在两个逻辑 CPU 之间共享一个 TLB 条目（Intel）

Question

我想知道当属于同一程序且具有相同 PCID 的两个线程被调度到同一物理 CPU 上的运行时是否可以共享 TLB 条目？

我已经研究过 SDM (https://www.intel.com/content/www/us/en/developer/articles/technical/intel-sdm.html)；第 3115 页（TLB 和 HT）没有提到任何共享机制。但文档的另一部分指出，在访问TLB条目之前，检查PCID值，如果相等，则使用该值。但是，PCID 标识符旁边还有一个用于当前线程集的位。
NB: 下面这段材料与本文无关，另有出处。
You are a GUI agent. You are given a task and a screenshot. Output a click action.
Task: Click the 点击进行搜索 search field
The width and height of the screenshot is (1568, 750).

我的问题：使用的 PCID 值是否优先于 CPU-thread 位，或者两个值是否必须匹配？

Answer 1

根据我的观察，这是不可能的（至少对于 dTLB），即使它会带来性能优势。

我是怎么得出这个结论的

按照 Peter 的建议，我编写了一个小程序，其中包含两个反复访问同一个堆区域的工作线程。

使用 -O0 编译以防止优化。

#define _GNU_SOURCE
#include <stdio.h>
#include <pthread.h>
#include <stdlib.h>
#include <inttypes.h>
#include <err.h>
#include <sched.h>
#include <sys/mman.h>

#define PAGE_SIZE 4096

int repetitions = 1ll << 20;
uint64_t ptrsize = 1ll<<18;
uint64_t main_cpu, co_cpu ;

void pin_task_to(int pid, int cpu)
{
    cpu_set_t cset;
    CPU_ZERO(&cset);
    CPU_SET(cpu, &cset);
    if (sched_setaffinity(pid, sizeof(cpu_set_t), &cset))
        err(1, "affinity");
}
void pin_to(int cpu) { pin_task_to(0, cpu); }


void *foo(void *p)
{
    pin_to(main_cpu);

    int value;
    uint8_t *ptr = (uint8_t *)p;
    printf("Running on CPU: %d\n", sched_getcpu());
    for (size_t j = 0; j < repetitions; j++)
    {
        for (size_t i = 0; i < ptrsize; i += PAGE_SIZE)
        {
            value += ptr[i];
        }
    }
    volatile int dummy = value;
    pthread_exit(NULL);
}

void *boo(void *p)
{
    pin_to(co_cpu);

    int value;
    uint8_t *ptr = (uint8_t *)p;
    printf("Running on CPU: %d\n", sched_getcpu());
    for (size_t j = 0; j < repetitions; j++)
    {
        for (size_t i = 0; i < ptrsize; i+=PAGE_SIZE)
        {
            value += ptr[i];
        }
    }
    volatile int dummy = value;
    pthread_exit(NULL);
}

int main(int argc, char **argv)
{
    if (argc < 3){
        exit(-1);
    }
    main_cpu = strtoul(argv[1], NULL, 16);
    co_cpu = strtoul(argv[2], NULL, 16);
    pthread_t id[2];
    void *mptr = malloc(ptrsize);

    pthread_create(&id[0], NULL, foo, mptr);
    pthread_create(&id[1], NULL, boo, mptr);

    pthread_join(id[0], NULL);
    pthread_join(id[1], NULL);
}

我决定对内存区域中的所有值求和（显然，value 会溢出）以防止 CPU 进行微架构优化。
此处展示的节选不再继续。